Like the endlessly resurrected Jason Voorhees, I return once again after a short break with apologies for another absence and an itchin’ for some more horror. The reasons for my brief hiatus this time were more cookbook emergencies (which now seem to have been ironed out), and a final push to get my next book, The Rochdale Poltergeist (co-authored with parapsychologist Steve Mera), ready for publication. Keep an eye out for it in the next couple of weeks!

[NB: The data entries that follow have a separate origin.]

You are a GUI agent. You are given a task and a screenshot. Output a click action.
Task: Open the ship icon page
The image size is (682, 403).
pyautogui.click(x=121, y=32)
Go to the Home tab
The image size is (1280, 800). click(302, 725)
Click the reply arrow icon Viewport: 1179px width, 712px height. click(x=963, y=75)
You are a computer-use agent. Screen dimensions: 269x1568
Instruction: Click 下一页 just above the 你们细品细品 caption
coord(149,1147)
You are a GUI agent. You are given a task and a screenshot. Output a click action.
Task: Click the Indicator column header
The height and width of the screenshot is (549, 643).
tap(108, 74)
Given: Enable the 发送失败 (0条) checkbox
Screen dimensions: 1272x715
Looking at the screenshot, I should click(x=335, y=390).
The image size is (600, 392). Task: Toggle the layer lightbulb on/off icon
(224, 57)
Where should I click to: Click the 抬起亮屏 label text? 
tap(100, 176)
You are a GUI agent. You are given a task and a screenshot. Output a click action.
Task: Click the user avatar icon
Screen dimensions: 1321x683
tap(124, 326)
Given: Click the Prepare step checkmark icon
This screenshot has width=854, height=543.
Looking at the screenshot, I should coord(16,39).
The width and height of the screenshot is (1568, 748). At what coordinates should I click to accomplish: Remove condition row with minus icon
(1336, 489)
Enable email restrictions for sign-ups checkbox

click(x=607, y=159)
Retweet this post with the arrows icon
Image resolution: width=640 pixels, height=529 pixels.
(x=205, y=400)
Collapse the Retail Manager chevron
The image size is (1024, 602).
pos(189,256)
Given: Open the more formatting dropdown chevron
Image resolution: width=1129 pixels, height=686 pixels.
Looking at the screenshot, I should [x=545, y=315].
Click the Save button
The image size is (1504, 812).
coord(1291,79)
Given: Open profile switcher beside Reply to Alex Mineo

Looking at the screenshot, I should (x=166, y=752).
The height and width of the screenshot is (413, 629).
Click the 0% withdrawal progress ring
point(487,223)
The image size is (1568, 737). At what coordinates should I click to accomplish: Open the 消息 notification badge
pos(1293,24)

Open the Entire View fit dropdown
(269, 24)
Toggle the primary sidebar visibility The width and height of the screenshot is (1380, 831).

Casting about for today’s blog subject, I was perusing the “best horror films” of particular years on IMDB, and since I’ve done a lot of old films and have gotten woefully behind on newer horror, I thought I’d look for recommendations about some decent, underappreciated flicks from the last few years. Don’t get me wrong, I’m pretty much an old-school horror chick all the way, but I also don’t want to turn into one of those crotchety old farts who thinks that everything new is automatically a shit burrito topped with a hot vomit salsa, you feel me? So right there on someone-or-other’s “Best Horror Movies of 2010” list was a little movie called Yellowbrickroad, which I watched on Hulu but is also available on Netflix, I believe. And hot damn, did I get lucky when I stumbled across this one, because it’s really something of an undiscovered gem that really got under my skin in a way that few movies do.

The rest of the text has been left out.